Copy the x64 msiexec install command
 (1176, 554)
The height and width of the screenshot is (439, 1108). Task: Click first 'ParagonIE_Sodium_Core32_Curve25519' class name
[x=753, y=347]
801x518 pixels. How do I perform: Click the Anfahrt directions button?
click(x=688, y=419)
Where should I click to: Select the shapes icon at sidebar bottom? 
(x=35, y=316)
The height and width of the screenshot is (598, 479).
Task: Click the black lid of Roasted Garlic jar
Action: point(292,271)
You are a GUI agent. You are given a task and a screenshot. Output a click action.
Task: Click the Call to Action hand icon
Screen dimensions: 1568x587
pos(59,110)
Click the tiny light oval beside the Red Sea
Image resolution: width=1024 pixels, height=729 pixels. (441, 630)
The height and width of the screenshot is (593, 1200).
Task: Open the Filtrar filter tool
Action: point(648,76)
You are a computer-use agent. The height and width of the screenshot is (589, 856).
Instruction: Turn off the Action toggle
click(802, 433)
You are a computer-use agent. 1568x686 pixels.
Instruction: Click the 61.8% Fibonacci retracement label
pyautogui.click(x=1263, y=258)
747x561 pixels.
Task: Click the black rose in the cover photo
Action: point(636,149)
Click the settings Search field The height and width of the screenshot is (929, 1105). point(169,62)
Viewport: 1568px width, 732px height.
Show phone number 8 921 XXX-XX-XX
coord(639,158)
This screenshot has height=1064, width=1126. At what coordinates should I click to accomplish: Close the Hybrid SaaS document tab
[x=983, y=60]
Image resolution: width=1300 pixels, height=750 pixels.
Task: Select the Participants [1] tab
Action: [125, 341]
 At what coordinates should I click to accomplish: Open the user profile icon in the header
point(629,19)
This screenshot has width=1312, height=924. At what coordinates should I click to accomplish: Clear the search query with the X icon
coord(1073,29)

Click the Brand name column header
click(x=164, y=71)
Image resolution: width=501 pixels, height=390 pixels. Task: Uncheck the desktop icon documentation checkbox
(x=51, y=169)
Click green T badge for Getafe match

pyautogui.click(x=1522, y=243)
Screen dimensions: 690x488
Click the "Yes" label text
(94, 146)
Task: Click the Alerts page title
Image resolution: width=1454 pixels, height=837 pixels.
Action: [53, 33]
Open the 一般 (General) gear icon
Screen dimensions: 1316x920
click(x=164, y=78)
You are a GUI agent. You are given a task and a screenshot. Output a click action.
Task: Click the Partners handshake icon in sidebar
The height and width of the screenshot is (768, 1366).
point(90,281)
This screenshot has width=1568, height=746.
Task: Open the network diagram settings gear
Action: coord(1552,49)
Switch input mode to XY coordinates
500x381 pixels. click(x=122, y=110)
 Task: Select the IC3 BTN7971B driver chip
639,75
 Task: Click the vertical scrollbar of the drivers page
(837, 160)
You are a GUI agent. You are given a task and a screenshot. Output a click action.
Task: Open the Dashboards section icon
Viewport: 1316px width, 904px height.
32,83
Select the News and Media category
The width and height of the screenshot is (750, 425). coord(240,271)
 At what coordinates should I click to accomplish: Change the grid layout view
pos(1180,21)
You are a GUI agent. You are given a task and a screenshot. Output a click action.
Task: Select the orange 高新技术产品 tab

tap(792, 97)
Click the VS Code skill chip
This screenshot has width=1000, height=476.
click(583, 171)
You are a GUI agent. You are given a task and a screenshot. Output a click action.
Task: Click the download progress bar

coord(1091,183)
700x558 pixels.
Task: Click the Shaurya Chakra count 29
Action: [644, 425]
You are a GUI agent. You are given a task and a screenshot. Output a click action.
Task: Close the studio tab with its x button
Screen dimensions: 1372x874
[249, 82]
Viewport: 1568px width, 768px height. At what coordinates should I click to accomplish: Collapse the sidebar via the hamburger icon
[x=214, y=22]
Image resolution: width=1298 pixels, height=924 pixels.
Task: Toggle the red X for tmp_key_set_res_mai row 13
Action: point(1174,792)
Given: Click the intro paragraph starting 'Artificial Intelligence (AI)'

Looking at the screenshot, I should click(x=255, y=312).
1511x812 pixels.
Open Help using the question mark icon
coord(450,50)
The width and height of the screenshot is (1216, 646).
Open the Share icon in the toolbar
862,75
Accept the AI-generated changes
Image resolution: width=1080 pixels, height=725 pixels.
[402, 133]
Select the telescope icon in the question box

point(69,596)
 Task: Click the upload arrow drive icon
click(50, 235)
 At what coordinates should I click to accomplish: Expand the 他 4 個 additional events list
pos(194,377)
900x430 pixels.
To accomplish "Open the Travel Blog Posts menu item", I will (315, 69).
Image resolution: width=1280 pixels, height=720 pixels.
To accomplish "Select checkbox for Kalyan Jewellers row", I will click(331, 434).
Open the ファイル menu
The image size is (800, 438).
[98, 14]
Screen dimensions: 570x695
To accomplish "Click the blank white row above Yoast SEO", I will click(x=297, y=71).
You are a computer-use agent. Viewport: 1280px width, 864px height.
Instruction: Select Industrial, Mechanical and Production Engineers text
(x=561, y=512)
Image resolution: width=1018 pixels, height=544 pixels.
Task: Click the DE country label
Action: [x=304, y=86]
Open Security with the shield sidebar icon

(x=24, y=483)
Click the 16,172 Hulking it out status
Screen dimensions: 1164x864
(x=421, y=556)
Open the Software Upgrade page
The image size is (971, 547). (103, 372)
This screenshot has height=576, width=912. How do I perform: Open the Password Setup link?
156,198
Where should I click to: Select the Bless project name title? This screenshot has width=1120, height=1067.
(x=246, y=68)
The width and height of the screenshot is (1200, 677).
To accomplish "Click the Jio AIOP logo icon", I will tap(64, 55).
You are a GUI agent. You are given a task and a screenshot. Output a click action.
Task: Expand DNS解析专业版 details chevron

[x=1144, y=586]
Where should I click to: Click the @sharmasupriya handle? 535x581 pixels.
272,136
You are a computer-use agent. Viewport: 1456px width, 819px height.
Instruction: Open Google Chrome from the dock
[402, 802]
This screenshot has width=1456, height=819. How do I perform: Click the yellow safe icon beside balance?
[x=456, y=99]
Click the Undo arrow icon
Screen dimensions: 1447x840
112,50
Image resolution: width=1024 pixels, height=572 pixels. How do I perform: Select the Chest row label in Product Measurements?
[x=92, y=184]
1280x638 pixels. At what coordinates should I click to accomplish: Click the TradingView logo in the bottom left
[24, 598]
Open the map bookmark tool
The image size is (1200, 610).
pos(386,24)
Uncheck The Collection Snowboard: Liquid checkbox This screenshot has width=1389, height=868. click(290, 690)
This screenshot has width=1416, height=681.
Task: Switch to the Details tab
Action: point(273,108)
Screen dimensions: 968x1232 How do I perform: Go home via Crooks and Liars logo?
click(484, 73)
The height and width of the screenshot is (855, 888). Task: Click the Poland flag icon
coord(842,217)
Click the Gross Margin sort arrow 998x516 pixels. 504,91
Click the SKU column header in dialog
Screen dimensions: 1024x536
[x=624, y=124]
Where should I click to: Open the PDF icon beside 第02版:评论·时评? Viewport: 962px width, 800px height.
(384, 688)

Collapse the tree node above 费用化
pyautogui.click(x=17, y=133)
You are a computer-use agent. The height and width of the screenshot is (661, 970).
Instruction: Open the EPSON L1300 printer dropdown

---

◆ **Task statement**
Put the stretch of the material above, from the line containing "Task: Click the Alerts page title" through the line containing "click(x=164, y=78)", into a Markdown table with the columns Number and Text. Give one row per line, numbered in order, and leave out any blank lines.

◆ **Task result**
| Number | Text |
|---|---|
| 1 | Task: Click the Alerts page title |
| 2 | Image resolution: width=1454 pixels, height=837 pixels. |
| 3 | Action: [53, 33] |
| 4 | Open the 一般 (General) gear icon |
| 5 | Screen dimensions: 1316x920 |
| 6 | click(x=164, y=78) |